Yemen’s rogue government wants to give Russia use of all military bases. The latest from the war-torn country follows a massive protest of tens of thousands of people in the capital of Sana’a on Saturday who came out to show their support for the Iranian-aligned Houthi rebel government, led by ousted former President Ali Abdullah Saleh, whom Reuters notes was once upon a time “a former counter-terrorism ally of the U.S. who was toppled by mass protests in 2011.”
Saleh: “In the fight against terrorism we reach out and offer all facilities. Our airports, our ports... We are ready to provide this to the Russian Federation.”
Adds Reuters: “The ex-strongman may lack the clout to implement such an offer… In an apparent response to the Houthi show of force, ambassadors from the G18 group of nations, including Russia, that has backed U.N. peace talks to end Yemen's civil war issued a statement condemning ‘unconstitutional and unilateral actions in Sanaa.’” That, here.
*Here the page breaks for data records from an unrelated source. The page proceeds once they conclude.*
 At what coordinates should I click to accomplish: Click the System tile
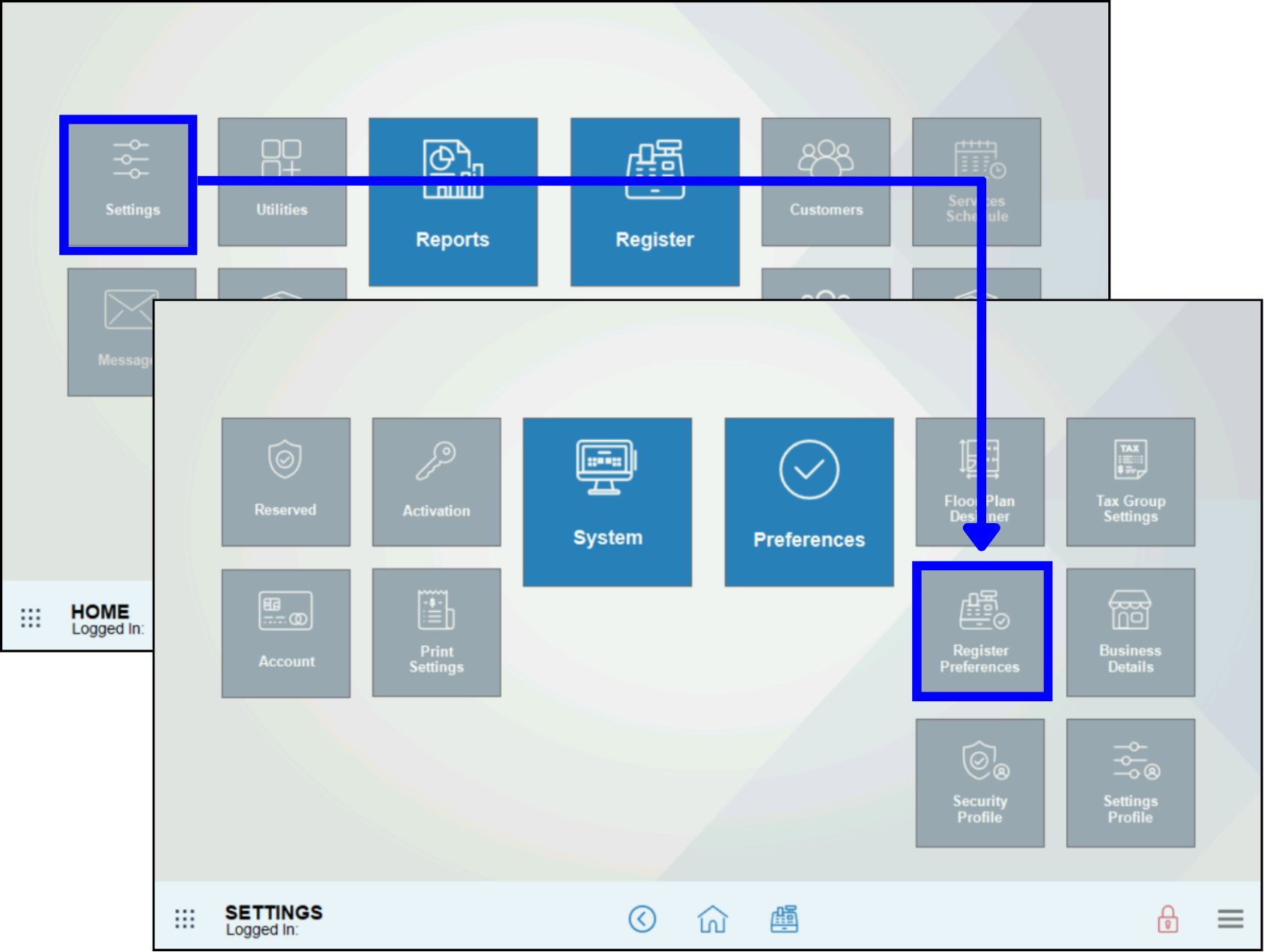[607, 501]
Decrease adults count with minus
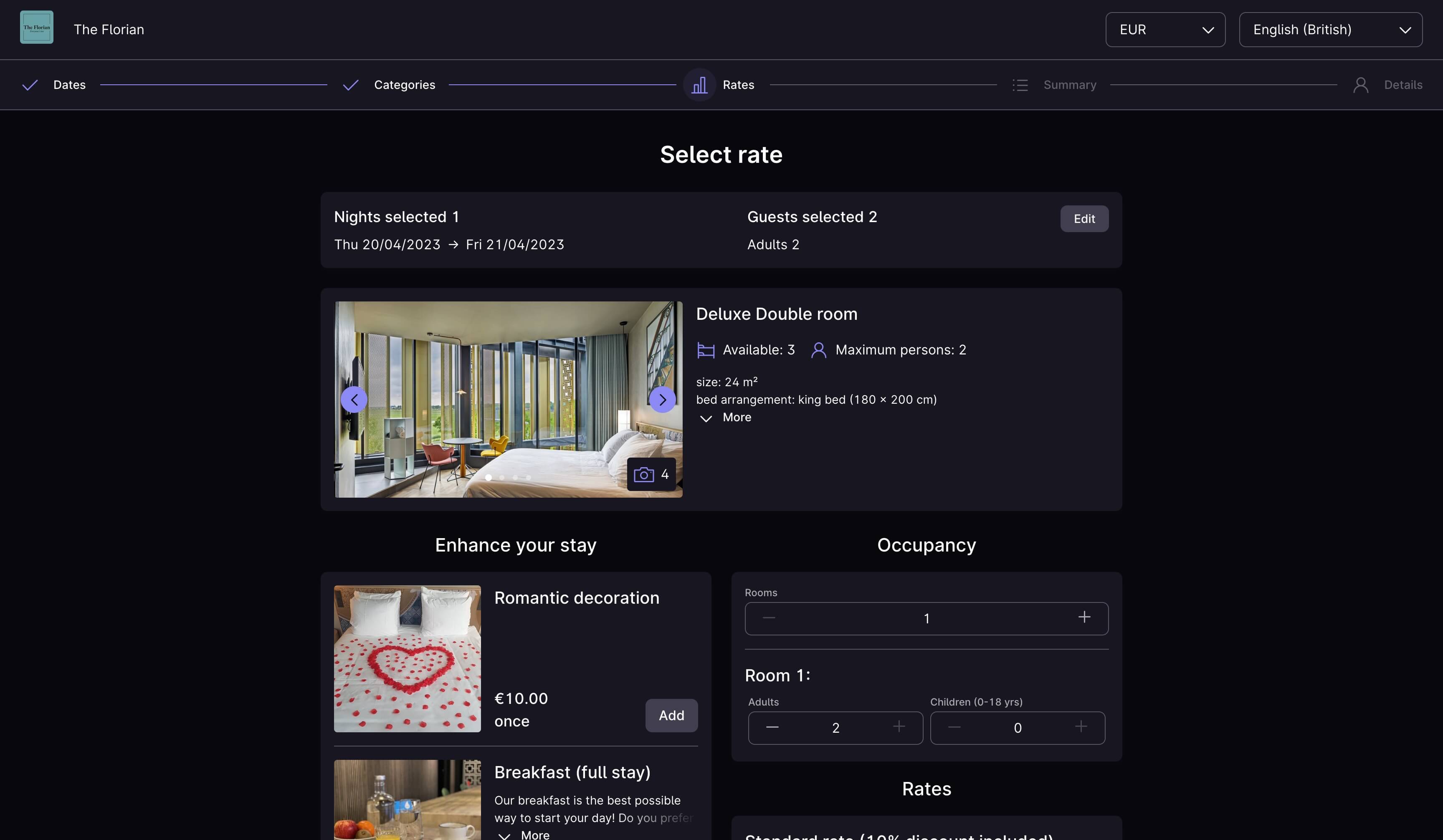 [x=772, y=727]
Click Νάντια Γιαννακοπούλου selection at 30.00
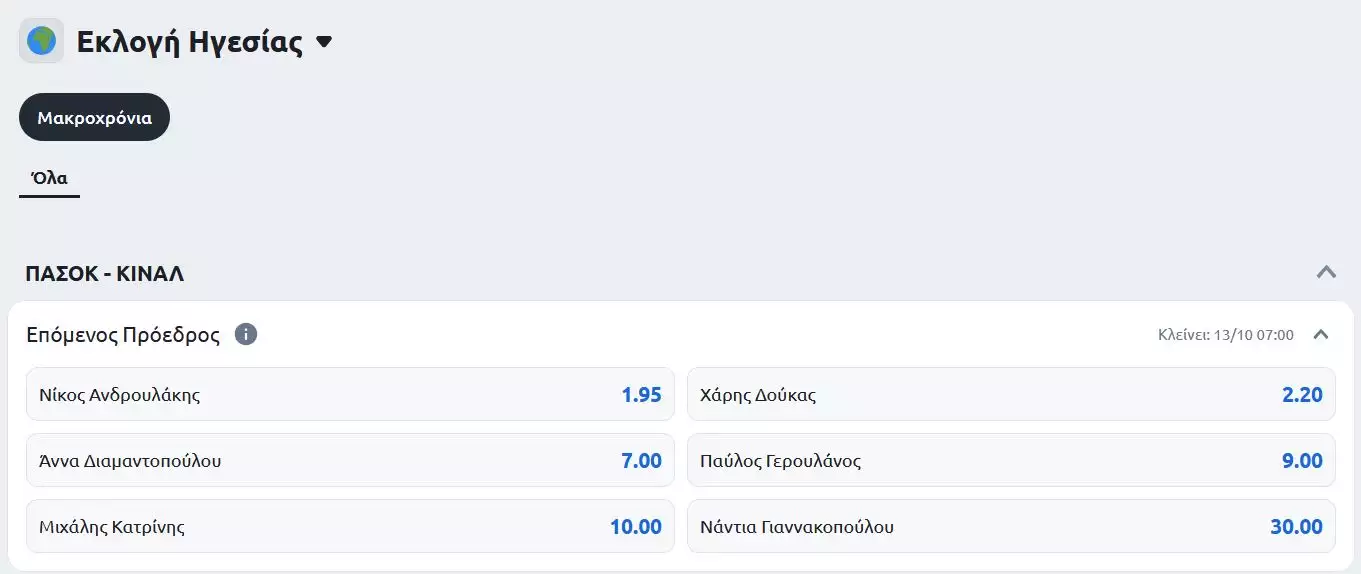The image size is (1361, 574). pos(1011,526)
ICYMI: The U.S. military withdrew a sizable portion of its Yemen contingent in June—but the information only came out late last week. “Fewer than five U.S. service people are now assigned full-time to the ‘Joint Combined Planning Cell,’ which was established last year to coordinate U.S. support, including air-to-air refueling of coalition jets and limited intelligence-sharing, Lieutenant Ian McConnaughey, a U.S. Navy spokesman in Bahrain, told Reuters. That is down from a peak of about 45 staff members who were dedicated to the effort full-time in Riyadh and elsewhere, he said.” Read on for the verbal gymnastics the U.S. put itself through to avoid outright condemnation of the Saudi-led air campaign in Yemen that has helped contribute to the deaths of more than 6,500 people so far.
Oh, hey: Is France involved in Yemen? Very possibly, judging by this satellite imagery.
And last but not least in Yemen, here’s why two-thirds of Britain’s arms exports go to the Middle East. The Guardian has the story of how the Saudi kingdom is now “the UK defence sector’s biggest customer.”
And finally today: The Olympics are over, but you can still catch the story of how one U.S. soldier won a silver medal—then had it revoked, only to have it returned to his possession once more. It’s the quickly-twisting saga of U.S. Army Spc. Paul Chelimo, who ran just over 3 miles (5,000 meters) at a blistering 13 minutes and almost four seconds. NPR fills in the rest: “But while being interviewed live by NBC’s Lewis Johnson, Chelimo was informed that he had been disqualified. A visibly shocked and disappointed Chelimo took a step back, but continued the interview. ‘I want to appeal that my intention was not to impede anyone,’ Chelimo said.”
And after reviewing the footage, judges reinstated Chelimo’s medal—which helped give the U.S. an overall medal count victory of 121, leading all categories with 46 gold, 37 silver and 38 bronze medals. At least when it comes to the Olympics, America is certainly winning.